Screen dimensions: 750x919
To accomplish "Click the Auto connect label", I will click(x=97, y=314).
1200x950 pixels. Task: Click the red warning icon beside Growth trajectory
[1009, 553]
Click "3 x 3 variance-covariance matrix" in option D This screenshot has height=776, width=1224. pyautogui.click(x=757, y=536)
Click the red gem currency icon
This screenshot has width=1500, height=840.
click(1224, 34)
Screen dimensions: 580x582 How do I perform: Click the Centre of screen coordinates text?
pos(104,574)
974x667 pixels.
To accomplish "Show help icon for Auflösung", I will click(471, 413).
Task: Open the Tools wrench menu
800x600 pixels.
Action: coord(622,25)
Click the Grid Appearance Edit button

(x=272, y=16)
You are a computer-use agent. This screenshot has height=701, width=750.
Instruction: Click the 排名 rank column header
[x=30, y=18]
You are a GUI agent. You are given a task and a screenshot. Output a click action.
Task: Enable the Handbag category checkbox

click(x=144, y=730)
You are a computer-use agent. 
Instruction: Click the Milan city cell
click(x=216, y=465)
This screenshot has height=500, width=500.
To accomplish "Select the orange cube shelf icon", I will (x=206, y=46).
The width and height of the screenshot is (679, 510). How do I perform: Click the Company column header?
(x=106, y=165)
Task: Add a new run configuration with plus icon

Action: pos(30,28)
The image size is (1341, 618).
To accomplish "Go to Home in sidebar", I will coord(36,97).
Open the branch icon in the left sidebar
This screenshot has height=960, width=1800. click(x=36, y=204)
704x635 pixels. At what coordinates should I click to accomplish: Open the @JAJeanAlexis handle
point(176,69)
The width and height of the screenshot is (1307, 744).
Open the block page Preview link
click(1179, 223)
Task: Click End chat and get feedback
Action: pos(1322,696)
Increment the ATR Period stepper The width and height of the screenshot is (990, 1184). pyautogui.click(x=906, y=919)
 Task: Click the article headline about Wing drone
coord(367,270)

**ABOUT THIS TASK:**
Copy the records above exactly as they appear.

**REPLY TO THE EXERCISE:**
Screen dimensions: 750x919
To accomplish "Click the Auto connect label", I will click(x=97, y=314).
1200x950 pixels. Task: Click the red warning icon beside Growth trajectory
[1009, 553]
Click "3 x 3 variance-covariance matrix" in option D This screenshot has height=776, width=1224. pyautogui.click(x=757, y=536)
Click the red gem currency icon
This screenshot has width=1500, height=840.
click(1224, 34)
Screen dimensions: 580x582 How do I perform: Click the Centre of screen coordinates text?
pos(104,574)
974x667 pixels.
To accomplish "Show help icon for Auflösung", I will click(471, 413).
Task: Open the Tools wrench menu
800x600 pixels.
Action: coord(622,25)
Click the Grid Appearance Edit button

(x=272, y=16)
You are a computer-use agent. This screenshot has height=701, width=750.
Instruction: Click the 排名 rank column header
[x=30, y=18]
You are a GUI agent. You are given a task and a screenshot. Output a click action.
Task: Enable the Handbag category checkbox

click(x=144, y=730)
You are a computer-use agent. 
Instruction: Click the Milan city cell
click(x=216, y=465)
This screenshot has height=500, width=500.
To accomplish "Select the orange cube shelf icon", I will (x=206, y=46).
The width and height of the screenshot is (679, 510). How do I perform: Click the Company column header?
(x=106, y=165)
Task: Add a new run configuration with plus icon

Action: pos(30,28)
The image size is (1341, 618).
To accomplish "Go to Home in sidebar", I will coord(36,97).
Open the branch icon in the left sidebar
This screenshot has height=960, width=1800. click(x=36, y=204)
704x635 pixels. At what coordinates should I click to accomplish: Open the @JAJeanAlexis handle
point(176,69)
The width and height of the screenshot is (1307, 744).
Open the block page Preview link
click(1179, 223)
Task: Click End chat and get feedback
Action: pos(1322,696)
Increment the ATR Period stepper The width and height of the screenshot is (990, 1184). pyautogui.click(x=906, y=919)
 Task: Click the article headline about Wing drone
coord(367,270)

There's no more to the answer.